To prevent excessive broadcasts on a segment, especially in a broadcast storm situation, Cisco switches have a mechanism to control the upper limits of broadcast traffic on a port. Cisco switches monitor the level of broadcast activity in 1-second intervals. They do this by looking at the individual/group destination address in the Ethernet frame. This value is compared with a predefined threshold set by the user. If the sample rate per second exceeds the threshold, the suppression mechanism is enabled, which filters broadcast packets on that port for a specified period of time. By default, broadcast suppression is disabled on Catalyst switches. In this example, the threshold is set to 50%, and anything higher will be dropped.
Broadcast suppression can easily be configured on the switch. According to the following command, any broadcast traffic that exceeds 50% on port 10/1 will be dropped:
The actual threshold value is contingent up the engineer's knowledge of the traffic on that segment. This feature does not allow broadcast storms to consume all available bandwidth and melt the network down.
Pruning can also be configured on the switches to reduce the diameter of the broadcast domain. Options are available to control the broadcast domain; these would require time and strategic planning to make Layer 2 somewhat resilient to a broadcast storm.

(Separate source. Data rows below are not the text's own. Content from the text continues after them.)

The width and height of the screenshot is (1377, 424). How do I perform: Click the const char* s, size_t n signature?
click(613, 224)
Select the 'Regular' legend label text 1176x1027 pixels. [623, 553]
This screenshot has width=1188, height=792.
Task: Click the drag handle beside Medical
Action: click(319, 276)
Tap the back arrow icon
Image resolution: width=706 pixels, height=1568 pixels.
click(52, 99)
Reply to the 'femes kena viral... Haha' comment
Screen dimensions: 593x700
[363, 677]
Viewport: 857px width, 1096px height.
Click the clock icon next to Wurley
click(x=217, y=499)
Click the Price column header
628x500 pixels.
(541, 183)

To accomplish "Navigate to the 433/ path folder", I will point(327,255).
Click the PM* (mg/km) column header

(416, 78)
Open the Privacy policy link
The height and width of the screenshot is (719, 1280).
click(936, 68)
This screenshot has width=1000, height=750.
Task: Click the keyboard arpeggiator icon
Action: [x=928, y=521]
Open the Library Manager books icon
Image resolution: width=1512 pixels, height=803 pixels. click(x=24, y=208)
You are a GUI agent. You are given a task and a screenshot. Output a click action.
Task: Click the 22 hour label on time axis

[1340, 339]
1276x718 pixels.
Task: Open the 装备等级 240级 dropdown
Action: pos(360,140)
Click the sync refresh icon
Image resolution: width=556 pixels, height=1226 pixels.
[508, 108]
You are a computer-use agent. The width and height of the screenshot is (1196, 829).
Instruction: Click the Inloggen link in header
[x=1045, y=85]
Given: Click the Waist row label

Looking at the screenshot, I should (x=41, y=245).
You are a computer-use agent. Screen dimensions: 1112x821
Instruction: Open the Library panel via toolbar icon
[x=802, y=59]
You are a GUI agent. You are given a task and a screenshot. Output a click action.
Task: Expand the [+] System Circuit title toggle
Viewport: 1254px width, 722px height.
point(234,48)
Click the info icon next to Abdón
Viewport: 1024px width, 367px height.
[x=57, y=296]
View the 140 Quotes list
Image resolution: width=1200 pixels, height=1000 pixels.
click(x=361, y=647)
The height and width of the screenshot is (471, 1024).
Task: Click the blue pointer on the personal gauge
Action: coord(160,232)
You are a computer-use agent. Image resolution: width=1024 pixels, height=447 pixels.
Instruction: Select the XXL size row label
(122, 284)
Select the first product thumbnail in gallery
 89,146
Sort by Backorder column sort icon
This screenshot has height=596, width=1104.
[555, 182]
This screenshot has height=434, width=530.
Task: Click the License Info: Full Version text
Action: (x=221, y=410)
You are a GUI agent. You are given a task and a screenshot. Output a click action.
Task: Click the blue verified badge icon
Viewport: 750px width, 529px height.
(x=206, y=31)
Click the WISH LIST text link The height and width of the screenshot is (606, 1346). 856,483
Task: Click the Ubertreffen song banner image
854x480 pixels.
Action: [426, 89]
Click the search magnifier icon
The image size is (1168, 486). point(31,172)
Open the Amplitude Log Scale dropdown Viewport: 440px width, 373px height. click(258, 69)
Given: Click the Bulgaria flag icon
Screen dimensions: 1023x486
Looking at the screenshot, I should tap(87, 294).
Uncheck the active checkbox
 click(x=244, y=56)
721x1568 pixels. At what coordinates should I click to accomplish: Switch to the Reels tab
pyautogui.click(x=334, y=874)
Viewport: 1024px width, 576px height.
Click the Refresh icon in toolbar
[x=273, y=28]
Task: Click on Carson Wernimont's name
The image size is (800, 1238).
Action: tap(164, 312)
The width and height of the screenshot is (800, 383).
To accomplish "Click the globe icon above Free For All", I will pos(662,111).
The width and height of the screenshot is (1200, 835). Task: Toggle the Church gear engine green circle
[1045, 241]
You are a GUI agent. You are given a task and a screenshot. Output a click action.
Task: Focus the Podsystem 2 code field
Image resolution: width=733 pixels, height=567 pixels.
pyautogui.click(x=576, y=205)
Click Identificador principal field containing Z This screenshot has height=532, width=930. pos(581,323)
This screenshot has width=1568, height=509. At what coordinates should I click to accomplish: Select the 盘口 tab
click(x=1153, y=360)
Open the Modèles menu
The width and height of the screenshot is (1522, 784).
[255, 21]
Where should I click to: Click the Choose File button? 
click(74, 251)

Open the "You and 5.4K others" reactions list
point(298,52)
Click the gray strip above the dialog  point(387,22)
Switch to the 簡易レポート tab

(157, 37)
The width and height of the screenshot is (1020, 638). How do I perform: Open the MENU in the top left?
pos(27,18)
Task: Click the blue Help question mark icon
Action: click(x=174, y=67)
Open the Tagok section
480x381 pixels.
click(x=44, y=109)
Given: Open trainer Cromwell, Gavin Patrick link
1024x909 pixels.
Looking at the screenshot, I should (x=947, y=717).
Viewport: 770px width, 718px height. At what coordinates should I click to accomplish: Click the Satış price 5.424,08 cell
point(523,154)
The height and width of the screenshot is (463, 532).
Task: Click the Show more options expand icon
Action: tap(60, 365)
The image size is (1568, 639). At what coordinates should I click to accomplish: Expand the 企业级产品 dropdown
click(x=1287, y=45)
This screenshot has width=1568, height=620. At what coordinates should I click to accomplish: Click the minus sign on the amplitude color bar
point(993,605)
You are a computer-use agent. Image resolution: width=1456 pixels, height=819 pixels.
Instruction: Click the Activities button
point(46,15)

Some engineers believe that VLANs should never leave the box. In other words, keep Layer 2 small, which can help address issues with VTP client/server mode, and more importantly, spanning tree. The practice also means that trunking is not necessary. Essentially, the engineers want to push for a Layer 3 model. A Layer 3 design has many positive and negative attributes, but it does have one big advantage: Layer 3 does a better job of controlling the spread of the outage in the network.
Avoid extending VLANs, if at all possible. If this is not possible, keep the diameter of the Layer 2 switches small. Spanning tree recommends no more than seven switches between hosts. Avoid VTP client/server mode, and if pruning is required, use manual pruning.